The second example relates to science. Over 50 years ago when I was in college, I heard a number of my professors, in different contexts, make the point that somehow advances in technical knowledge were greatly outrunning the advances that were made in how to deal with the moral and ethical human issues that followed in their wake. And surely that same problem exists today, and promises to become even more prominent in the future. We are really poised on the edge of an enormous revolution in human biology and genetics. Many of the advances being made already (on stem cells, for example), or that will be made in the future (cloning, genetic engineering), are going to raise tremendous ethical problems. One fascinating issue came to light when some very wealthy people came to Ivy League colleges and offered large sums of money for the eggs of Amazons, who had to be blonde, have SAT scores over 700, and be competent athletes. Wasn’t there something a little bit creepy about donating your eggs in return for large sums of money and somehow ceasing to have any further responsibility for the results?
These kinds of sensitive and difficult problems are likely to arise with increasing frequency as biologists continue their work. In James Watson’s latest book, he predicts that within 15 years we are going to find that there are indeed genetically-based racial differences in intelligence. There are responsible and able scientists who disagree with him but, should such a thing come to pass, the question will be: What can we do as ethicists to engage scientists about those questions? In an institution that does not always achieve standards of objectivity or the greatest possible freedom from political correctness or liberal bias, can we really create a forum in which issues of that degree of volatility and incendiary quality can be discussed in a careful and rational way? I hope so.
But these are only very tentative thoughts about the continuing frontier and opportunity for the kind of work that the Center nourishes. They are only thoughts along the way toward restoring the Greek ideal of placing ethics at the center of education, where I deeply believe it ought to be. We hear a lot about the revitalization of the humanities. I would suggest this Center is already a model of revitalized humanities and a model of what philosophy could contribute to a humane education and to a principled community.

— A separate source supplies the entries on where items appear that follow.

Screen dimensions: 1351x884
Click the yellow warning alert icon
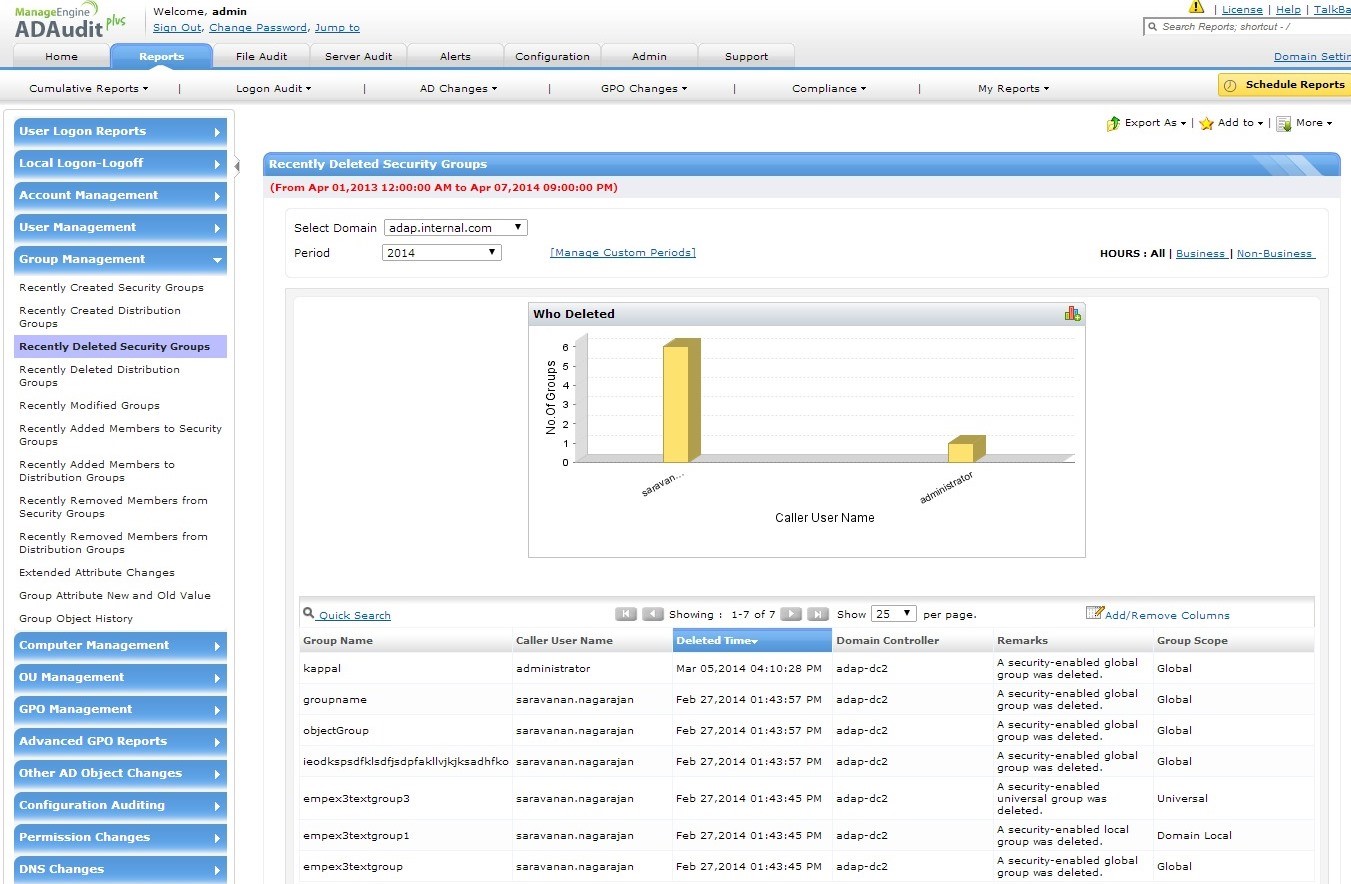point(1196,7)
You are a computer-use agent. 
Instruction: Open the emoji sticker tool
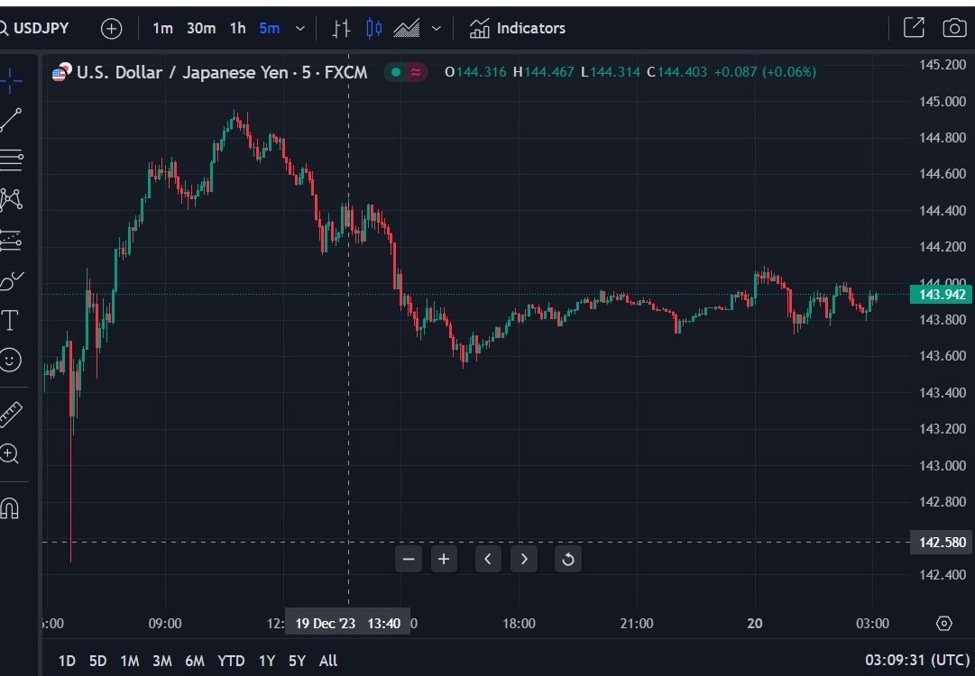click(11, 360)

So looking back at my years of presiding over Harvard, it really is quite honestly hard for me to think of anything that I am prouder of than the work that Dennis and many of the rest of you in this room have done, to take an idea and turn it into a living and significant reality. It reminds me of something I sometimes lose track of, which is why sensible people undertake academic administration in the first place. It is, I think, to savor evenings like this, when we can point to real intellectual progress toward goals that are demonstrably worthwhile. So I leave you tonight with the thought that my cup runneth over when I think of the humble beginnings and the initial frustrations and all that has come to pass since then. I thank Dennis particularly. I thank all of you who have helped to make this moment possible. Thank you.